Saved data entries:

+ + + +

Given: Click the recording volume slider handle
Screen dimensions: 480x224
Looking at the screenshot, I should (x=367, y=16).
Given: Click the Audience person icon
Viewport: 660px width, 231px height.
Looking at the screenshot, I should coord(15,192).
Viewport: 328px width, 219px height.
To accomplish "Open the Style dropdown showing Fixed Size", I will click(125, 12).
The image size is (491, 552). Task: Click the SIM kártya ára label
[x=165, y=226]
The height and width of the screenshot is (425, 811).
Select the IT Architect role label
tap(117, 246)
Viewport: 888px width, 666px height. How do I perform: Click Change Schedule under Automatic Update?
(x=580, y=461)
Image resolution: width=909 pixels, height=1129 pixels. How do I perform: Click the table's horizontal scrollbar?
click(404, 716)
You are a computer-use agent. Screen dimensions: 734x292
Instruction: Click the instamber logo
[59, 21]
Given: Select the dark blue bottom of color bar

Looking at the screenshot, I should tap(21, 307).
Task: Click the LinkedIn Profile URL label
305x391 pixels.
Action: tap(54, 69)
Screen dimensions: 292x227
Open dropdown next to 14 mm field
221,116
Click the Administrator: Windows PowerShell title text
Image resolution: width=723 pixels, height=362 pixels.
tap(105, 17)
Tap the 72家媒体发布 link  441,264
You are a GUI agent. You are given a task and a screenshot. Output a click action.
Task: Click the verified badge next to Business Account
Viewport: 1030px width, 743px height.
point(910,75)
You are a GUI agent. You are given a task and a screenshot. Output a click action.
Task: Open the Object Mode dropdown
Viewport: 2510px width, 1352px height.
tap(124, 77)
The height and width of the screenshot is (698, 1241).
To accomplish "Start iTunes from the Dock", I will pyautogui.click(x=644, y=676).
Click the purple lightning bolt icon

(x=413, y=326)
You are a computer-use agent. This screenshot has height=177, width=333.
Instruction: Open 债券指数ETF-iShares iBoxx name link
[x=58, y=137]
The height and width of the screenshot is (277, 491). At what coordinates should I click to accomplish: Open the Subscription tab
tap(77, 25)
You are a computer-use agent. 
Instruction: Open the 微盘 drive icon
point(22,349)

+ + + +

- [Exercise] Exactly as given, restate all the lines above.

- [Response to the exercise]
Given: Click the recording volume slider handle
Screen dimensions: 480x224
Looking at the screenshot, I should (x=367, y=16).
Given: Click the Audience person icon
Viewport: 660px width, 231px height.
Looking at the screenshot, I should coord(15,192).
Viewport: 328px width, 219px height.
To accomplish "Open the Style dropdown showing Fixed Size", I will click(125, 12).
The image size is (491, 552). Task: Click the SIM kártya ára label
[x=165, y=226]
The height and width of the screenshot is (425, 811).
Select the IT Architect role label
tap(117, 246)
Viewport: 888px width, 666px height. How do I perform: Click Change Schedule under Automatic Update?
(x=580, y=461)
Image resolution: width=909 pixels, height=1129 pixels. How do I perform: Click the table's horizontal scrollbar?
click(404, 716)
You are a computer-use agent. Screen dimensions: 734x292
Instruction: Click the instamber logo
[59, 21]
Given: Select the dark blue bottom of color bar

Looking at the screenshot, I should tap(21, 307).
Task: Click the LinkedIn Profile URL label
305x391 pixels.
Action: tap(54, 69)
Screen dimensions: 292x227
Open dropdown next to 14 mm field
221,116
Click the Administrator: Windows PowerShell title text
Image resolution: width=723 pixels, height=362 pixels.
tap(105, 17)
Tap the 72家媒体发布 link  441,264
You are a GUI agent. You are given a task and a screenshot. Output a click action.
Task: Click the verified badge next to Business Account
Viewport: 1030px width, 743px height.
point(910,75)
You are a GUI agent. You are given a task and a screenshot. Output a click action.
Task: Open the Object Mode dropdown
Viewport: 2510px width, 1352px height.
tap(124, 77)
The height and width of the screenshot is (698, 1241).
To accomplish "Start iTunes from the Dock", I will pyautogui.click(x=644, y=676).
Click the purple lightning bolt icon

(x=413, y=326)
You are a computer-use agent. This screenshot has height=177, width=333.
Instruction: Open 债券指数ETF-iShares iBoxx name link
[x=58, y=137]
The height and width of the screenshot is (277, 491). At what coordinates should I click to accomplish: Open the Subscription tab
tap(77, 25)
You are a computer-use agent. 
Instruction: Open the 微盘 drive icon
point(22,349)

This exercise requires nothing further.